> **Task goal**:
Wherever the word "checkbox" occurs in the listing below, copy that whole line.

*** Opening Exercise inputs ***

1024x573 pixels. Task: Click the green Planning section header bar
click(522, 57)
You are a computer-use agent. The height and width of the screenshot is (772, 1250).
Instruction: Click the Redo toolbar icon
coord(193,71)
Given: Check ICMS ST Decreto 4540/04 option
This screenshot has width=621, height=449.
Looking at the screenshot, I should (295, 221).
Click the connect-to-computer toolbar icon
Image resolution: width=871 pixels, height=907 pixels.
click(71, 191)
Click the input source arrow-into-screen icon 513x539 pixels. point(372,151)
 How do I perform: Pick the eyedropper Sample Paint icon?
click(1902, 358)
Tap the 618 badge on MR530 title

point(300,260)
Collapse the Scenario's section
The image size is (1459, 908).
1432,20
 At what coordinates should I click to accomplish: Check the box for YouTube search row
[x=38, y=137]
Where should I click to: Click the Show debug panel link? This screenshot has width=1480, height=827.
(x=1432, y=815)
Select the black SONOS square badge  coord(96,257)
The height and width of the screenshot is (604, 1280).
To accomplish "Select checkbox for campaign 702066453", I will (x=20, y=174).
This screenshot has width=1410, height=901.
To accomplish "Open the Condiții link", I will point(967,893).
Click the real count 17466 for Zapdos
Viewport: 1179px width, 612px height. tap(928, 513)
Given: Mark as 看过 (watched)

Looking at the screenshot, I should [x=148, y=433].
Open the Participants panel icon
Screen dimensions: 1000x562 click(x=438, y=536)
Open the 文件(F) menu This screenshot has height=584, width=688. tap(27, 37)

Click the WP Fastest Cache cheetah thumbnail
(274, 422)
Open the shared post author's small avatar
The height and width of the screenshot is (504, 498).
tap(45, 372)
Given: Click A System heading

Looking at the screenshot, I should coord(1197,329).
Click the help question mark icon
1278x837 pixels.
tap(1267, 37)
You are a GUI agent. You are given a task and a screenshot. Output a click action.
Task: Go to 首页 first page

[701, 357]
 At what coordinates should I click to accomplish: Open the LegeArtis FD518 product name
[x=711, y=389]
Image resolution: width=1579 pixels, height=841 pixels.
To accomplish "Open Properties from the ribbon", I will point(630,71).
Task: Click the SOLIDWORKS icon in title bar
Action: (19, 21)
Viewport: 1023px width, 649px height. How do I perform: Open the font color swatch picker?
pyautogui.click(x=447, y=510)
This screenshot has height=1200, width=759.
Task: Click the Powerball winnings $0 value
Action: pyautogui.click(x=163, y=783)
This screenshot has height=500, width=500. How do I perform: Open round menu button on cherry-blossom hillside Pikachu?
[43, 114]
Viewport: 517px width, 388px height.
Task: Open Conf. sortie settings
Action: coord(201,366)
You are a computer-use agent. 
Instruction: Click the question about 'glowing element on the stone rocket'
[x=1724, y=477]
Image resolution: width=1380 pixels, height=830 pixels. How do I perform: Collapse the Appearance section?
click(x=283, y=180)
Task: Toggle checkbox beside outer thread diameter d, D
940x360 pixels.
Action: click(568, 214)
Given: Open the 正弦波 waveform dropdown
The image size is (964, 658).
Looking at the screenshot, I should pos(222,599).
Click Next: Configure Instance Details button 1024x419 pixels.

*** Closing Exercise inputs ***

> **Answer for this exercise**:
To accomplish "Select checkbox for campaign 702066453", I will (x=20, y=174).
Task: Toggle checkbox beside outer thread diameter d, D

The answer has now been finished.